The Chemist II is responsible for performing all the analytical testing related to raw materials, compounding activities, and final product testing in the Chemistry laboratory. Other responsibilities include sampling, testing, and releasing of utilities.
- Responsible for sampling, testing, and releasing all chemical raw materials.
- Responsible for performing dispensing activities.
- Responsible for performing all chemical raw material, in-process, and final product testing.
- Responsible for performing all chemical tests associated with product stability studies.
- Responsible for performing all chemical tests associated with validations, such as cleaning process or equipment validations.
- Responsible for performing method transfers.
- Responsible for analysis of complaint samples.
- Responsible for troubleshooting, maintenance, and calibration of laboratory equipment.
- Document raw and final data to ensure complete and proper documentation according to our procedures and applicable cGMPs.
- QC Reviewer of dispensing, raw material, compounding and finished product batch records and other applicable laboratory documents (i.e. laboratory notebooks).
- Responsible for practicing all applicable cGMPs/cGLPs.

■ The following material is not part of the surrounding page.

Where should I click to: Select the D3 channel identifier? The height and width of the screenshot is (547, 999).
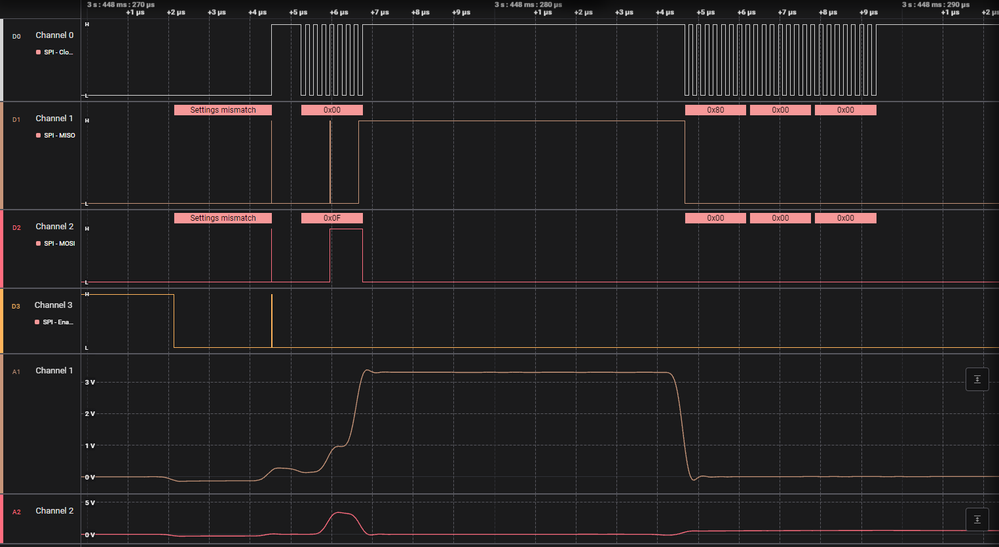tap(16, 306)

- Assist in the investigations of OOS and deviations as requested by the QC Laboratory Manager.
- Assist in special projects and regulatory audits as requested by the QC Laboratory Manager.

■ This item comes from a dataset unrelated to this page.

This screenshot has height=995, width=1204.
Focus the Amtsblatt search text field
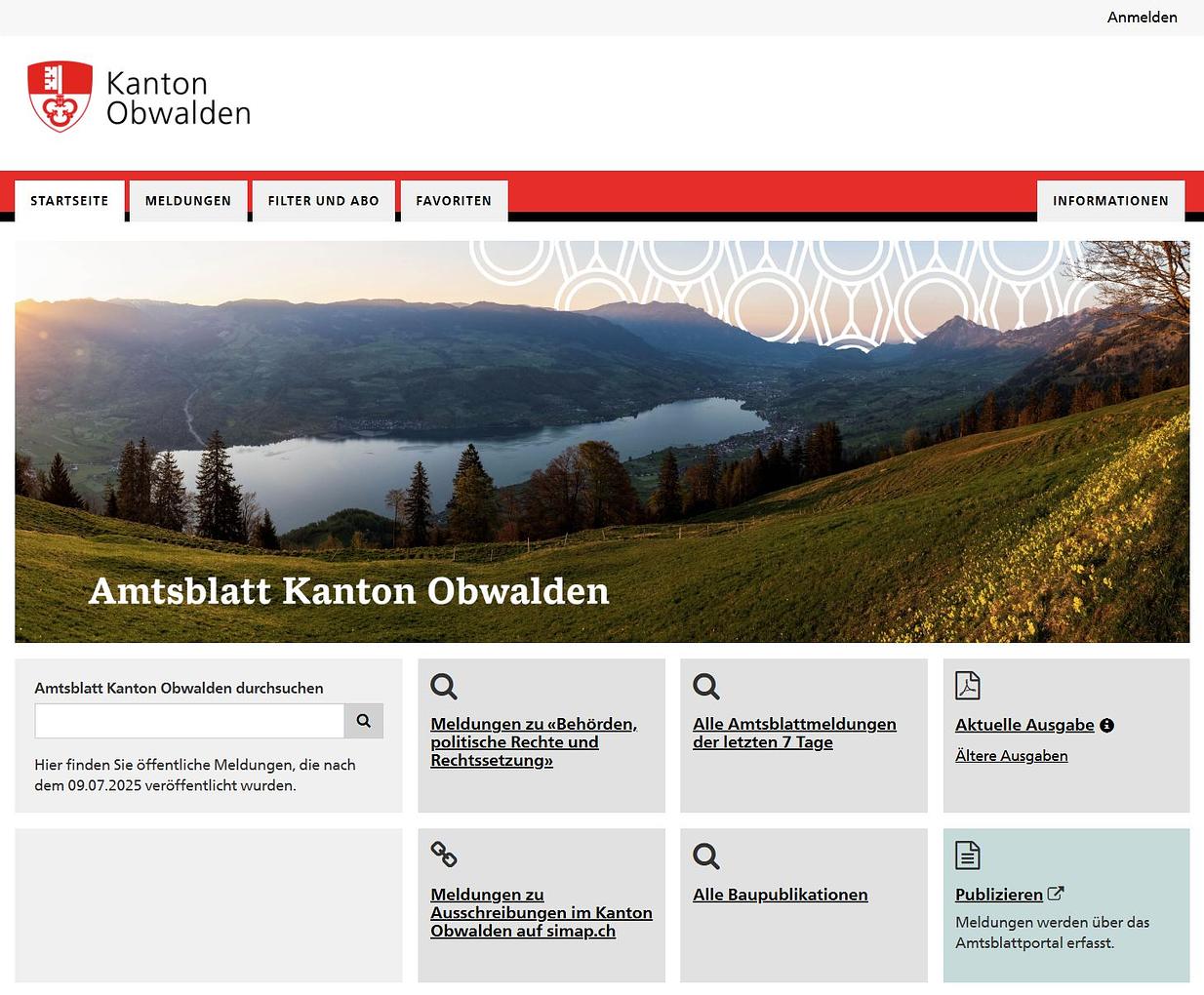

- Assist in writing laboratory SOPs.
- Notify QC Laboratory Manager immediately of out of specification results.
- Responsible for ensuring that routine maintenance of instrumentation is performed as stated in the instrument manual and contacting the manufacturer for assistance when needed.
- Responsible for coordinating documents ready for off-site storage to include documents located in the file cabinets.

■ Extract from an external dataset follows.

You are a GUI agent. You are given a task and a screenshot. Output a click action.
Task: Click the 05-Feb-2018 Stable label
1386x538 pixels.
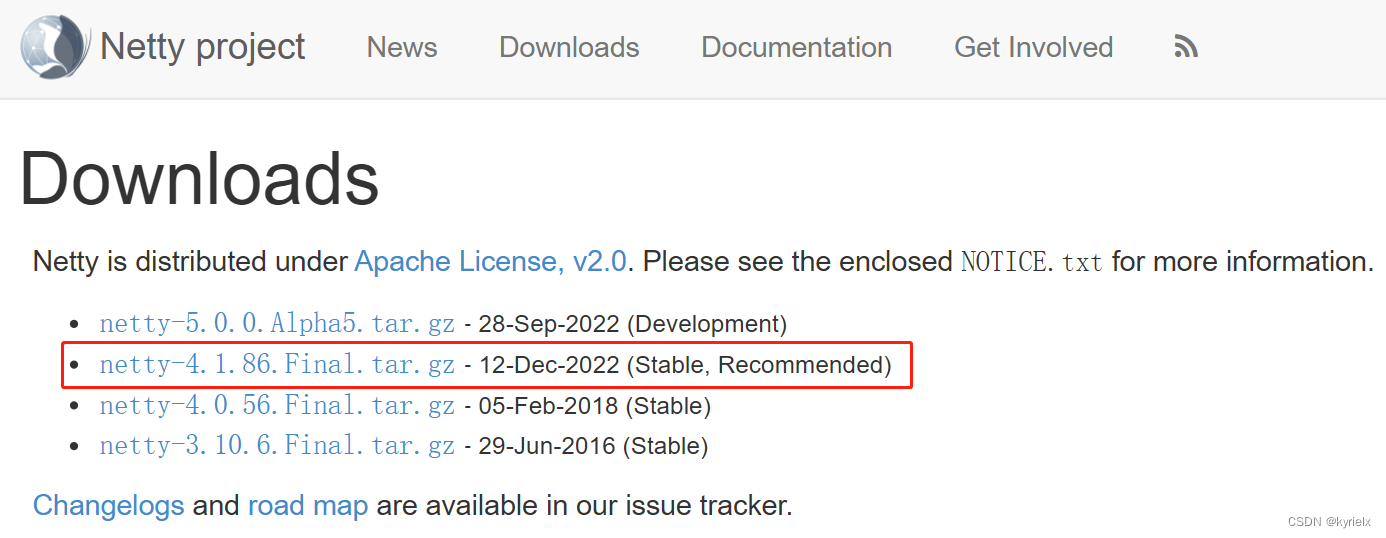tap(595, 406)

- Responsible for ensuring new logbooks are acquired.
- Responsible for the general maintenance of the Chemistry Laboratory including good housekeeping and a safe working environment.
- BS degree in Chemistry or related field with 2 – 4 years experience in a QC laboratory environment.
- Ability to understand/follow all applicable standard operating procedures and cGMPs/cGLPs routinely.
- Proficient with current word processing, spreadsheets, and database software.
- Demonstrated knowledge of standard laboratory techniques and procedures as evidenced by prior work experience or on the job training.
- Ability to operate standard and advanced laboratory instrumentation as evidenced by prior work experience or on the job training.
- Ability to participate in and contribute to a team-oriented work environment by developing positive working relationships within QC and between other departments.